▸ **Your instructions**
Could you rewrite every line between the lines holding "Where should I" and "pos(479,455)", inclusive, requests included? Scale each coordinate in the answers by 0.75, round to whole numbers with halves going up, keep the numbers in the requests unchanged, and leave the pictures out.

▸ **Information supplied**
↓

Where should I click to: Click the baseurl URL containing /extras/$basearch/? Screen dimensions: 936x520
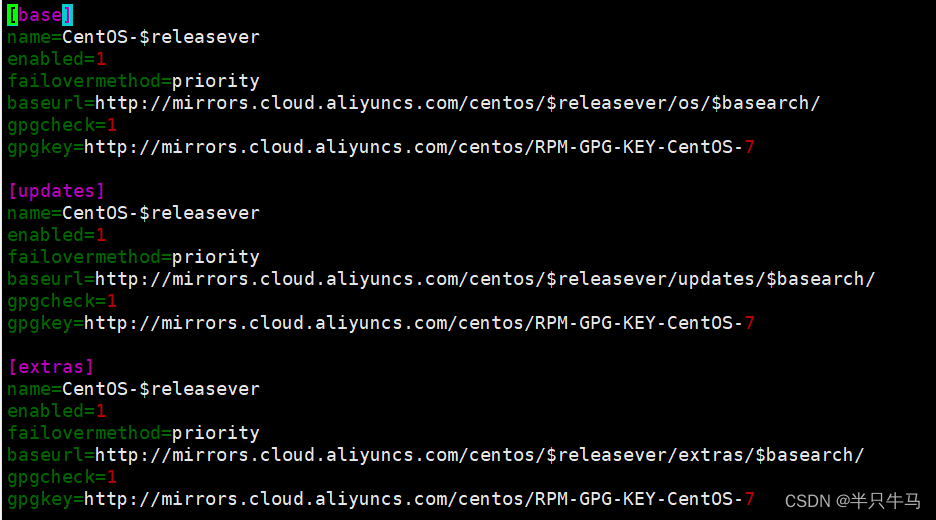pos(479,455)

↑
↓

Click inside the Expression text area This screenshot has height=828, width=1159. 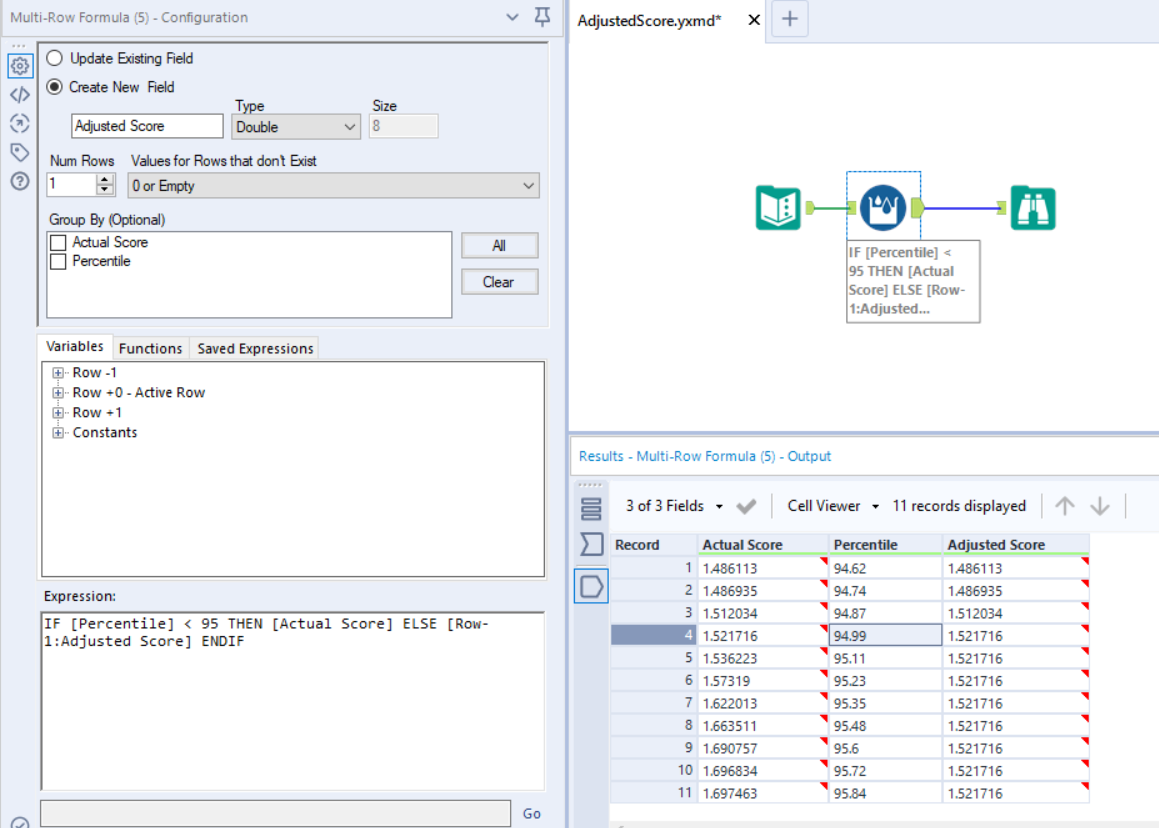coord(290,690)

↑
↓

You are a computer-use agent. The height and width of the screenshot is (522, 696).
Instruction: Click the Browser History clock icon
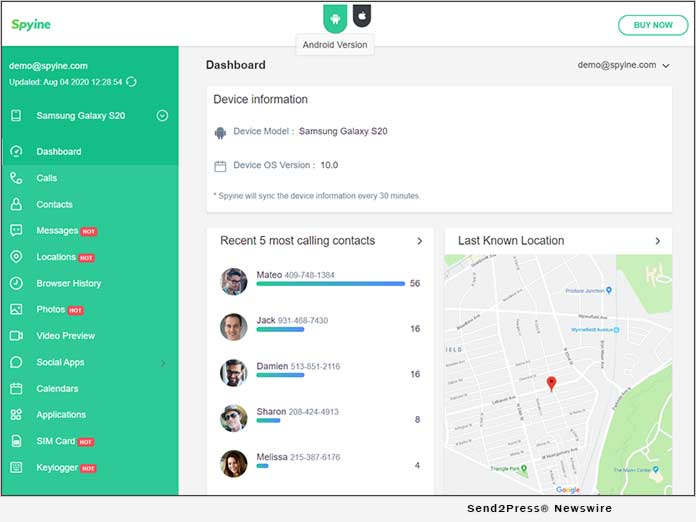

↑

▸ **Exercise result**
Where should I click to: Click the baseurl URL containing /extras/$basearch/? Screen dimensions: 936x520
pos(359,341)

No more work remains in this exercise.